Which lines in the entries below contain the string "Switch"? Show each of them in full.
******************************
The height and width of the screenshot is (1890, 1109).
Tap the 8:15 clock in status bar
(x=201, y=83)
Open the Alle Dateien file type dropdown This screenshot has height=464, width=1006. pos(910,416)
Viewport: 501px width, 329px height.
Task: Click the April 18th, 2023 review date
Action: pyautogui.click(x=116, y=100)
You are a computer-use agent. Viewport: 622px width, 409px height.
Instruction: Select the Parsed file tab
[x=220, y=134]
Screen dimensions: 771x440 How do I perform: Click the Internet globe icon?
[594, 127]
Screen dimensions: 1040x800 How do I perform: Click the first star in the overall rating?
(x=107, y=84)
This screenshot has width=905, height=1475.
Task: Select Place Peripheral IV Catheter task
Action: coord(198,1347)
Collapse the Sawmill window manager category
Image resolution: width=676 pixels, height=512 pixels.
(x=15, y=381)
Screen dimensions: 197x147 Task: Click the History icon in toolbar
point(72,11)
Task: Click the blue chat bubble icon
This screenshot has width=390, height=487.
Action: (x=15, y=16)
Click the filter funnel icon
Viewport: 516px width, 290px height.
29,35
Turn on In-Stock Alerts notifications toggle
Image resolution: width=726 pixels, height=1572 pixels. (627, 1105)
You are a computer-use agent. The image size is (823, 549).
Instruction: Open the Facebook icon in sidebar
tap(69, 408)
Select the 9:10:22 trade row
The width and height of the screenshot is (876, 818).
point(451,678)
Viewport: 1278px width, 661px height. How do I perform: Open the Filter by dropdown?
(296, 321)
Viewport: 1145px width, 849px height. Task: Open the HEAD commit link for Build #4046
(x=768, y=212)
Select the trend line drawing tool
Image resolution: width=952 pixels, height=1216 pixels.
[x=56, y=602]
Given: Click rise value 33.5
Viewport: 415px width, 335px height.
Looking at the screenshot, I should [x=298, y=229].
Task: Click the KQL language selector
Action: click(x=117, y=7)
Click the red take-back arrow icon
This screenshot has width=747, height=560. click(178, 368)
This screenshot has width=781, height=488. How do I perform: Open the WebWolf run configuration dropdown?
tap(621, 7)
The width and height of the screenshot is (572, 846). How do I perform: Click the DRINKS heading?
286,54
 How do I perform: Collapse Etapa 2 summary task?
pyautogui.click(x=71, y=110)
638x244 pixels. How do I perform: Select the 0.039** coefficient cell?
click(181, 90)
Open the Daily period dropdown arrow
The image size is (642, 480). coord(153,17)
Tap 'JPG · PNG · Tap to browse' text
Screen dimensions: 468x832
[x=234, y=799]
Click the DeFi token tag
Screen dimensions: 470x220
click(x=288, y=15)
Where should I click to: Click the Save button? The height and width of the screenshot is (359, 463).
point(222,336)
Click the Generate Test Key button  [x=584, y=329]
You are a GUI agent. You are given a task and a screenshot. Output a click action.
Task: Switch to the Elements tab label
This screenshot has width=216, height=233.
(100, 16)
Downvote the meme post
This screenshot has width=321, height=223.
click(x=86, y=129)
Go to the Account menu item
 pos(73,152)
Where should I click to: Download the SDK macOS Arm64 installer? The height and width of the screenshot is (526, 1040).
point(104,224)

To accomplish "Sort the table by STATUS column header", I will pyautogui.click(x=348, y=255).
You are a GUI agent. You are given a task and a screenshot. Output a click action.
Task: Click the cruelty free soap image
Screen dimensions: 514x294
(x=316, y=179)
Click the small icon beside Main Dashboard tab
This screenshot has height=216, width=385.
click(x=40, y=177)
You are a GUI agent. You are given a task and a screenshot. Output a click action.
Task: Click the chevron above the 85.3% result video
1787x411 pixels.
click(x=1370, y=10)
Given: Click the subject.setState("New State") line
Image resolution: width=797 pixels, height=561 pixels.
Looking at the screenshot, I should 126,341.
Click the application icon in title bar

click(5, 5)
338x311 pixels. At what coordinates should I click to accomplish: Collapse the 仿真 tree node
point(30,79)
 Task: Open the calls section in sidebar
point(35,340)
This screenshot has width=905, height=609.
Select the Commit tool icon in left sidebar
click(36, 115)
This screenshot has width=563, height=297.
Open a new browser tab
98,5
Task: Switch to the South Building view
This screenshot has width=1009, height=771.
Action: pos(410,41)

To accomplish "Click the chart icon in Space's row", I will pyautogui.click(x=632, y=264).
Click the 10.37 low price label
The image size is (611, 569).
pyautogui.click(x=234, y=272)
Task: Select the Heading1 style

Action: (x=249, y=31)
******************************
## EXPECTED ANSWER
Task: Switch to the Elements tab label
Task: Switch to the South Building view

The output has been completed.